(Data excerpts)
= = =

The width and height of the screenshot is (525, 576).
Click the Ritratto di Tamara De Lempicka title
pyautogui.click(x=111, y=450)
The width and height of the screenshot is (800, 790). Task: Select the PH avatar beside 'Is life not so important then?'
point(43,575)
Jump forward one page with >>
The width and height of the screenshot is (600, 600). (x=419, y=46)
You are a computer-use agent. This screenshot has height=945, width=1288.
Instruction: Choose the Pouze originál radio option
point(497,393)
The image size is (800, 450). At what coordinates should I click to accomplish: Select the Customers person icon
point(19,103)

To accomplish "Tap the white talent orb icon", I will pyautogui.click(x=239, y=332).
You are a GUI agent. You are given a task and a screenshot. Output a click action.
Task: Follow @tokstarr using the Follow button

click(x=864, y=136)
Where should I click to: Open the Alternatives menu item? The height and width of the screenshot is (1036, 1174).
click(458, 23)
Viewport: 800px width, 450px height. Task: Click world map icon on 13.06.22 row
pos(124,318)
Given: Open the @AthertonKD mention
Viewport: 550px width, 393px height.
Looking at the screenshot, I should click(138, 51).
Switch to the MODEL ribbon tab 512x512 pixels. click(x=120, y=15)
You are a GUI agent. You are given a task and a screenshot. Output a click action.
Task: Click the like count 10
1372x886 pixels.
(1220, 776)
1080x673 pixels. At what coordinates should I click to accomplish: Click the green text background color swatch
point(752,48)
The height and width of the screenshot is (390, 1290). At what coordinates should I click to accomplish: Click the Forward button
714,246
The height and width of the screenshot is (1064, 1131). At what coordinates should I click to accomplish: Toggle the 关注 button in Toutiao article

= = =

## Directions for this task
Every line from above should appear again in the answer, exactly as written.

## Written response
The width and height of the screenshot is (525, 576).
Click the Ritratto di Tamara De Lempicka title
pyautogui.click(x=111, y=450)
The width and height of the screenshot is (800, 790). Task: Select the PH avatar beside 'Is life not so important then?'
point(43,575)
Jump forward one page with >>
The width and height of the screenshot is (600, 600). (x=419, y=46)
You are a computer-use agent. This screenshot has height=945, width=1288.
Instruction: Choose the Pouze originál radio option
point(497,393)
The image size is (800, 450). At what coordinates should I click to accomplish: Select the Customers person icon
point(19,103)

To accomplish "Tap the white talent orb icon", I will pyautogui.click(x=239, y=332).
You are a GUI agent. You are given a task and a screenshot. Output a click action.
Task: Follow @tokstarr using the Follow button

click(x=864, y=136)
Where should I click to: Open the Alternatives menu item? The height and width of the screenshot is (1036, 1174).
click(458, 23)
Viewport: 800px width, 450px height. Task: Click world map icon on 13.06.22 row
pos(124,318)
Given: Open the @AthertonKD mention
Viewport: 550px width, 393px height.
Looking at the screenshot, I should click(138, 51).
Switch to the MODEL ribbon tab 512x512 pixels. click(x=120, y=15)
You are a GUI agent. You are given a task and a screenshot. Output a click action.
Task: Click the like count 10
1372x886 pixels.
(1220, 776)
1080x673 pixels. At what coordinates should I click to accomplish: Click the green text background color swatch
point(752,48)
The height and width of the screenshot is (390, 1290). At what coordinates should I click to accomplish: Click the Forward button
714,246
The height and width of the screenshot is (1064, 1131). At what coordinates should I click to accomplish: Toggle the 关注 button in Toutiao article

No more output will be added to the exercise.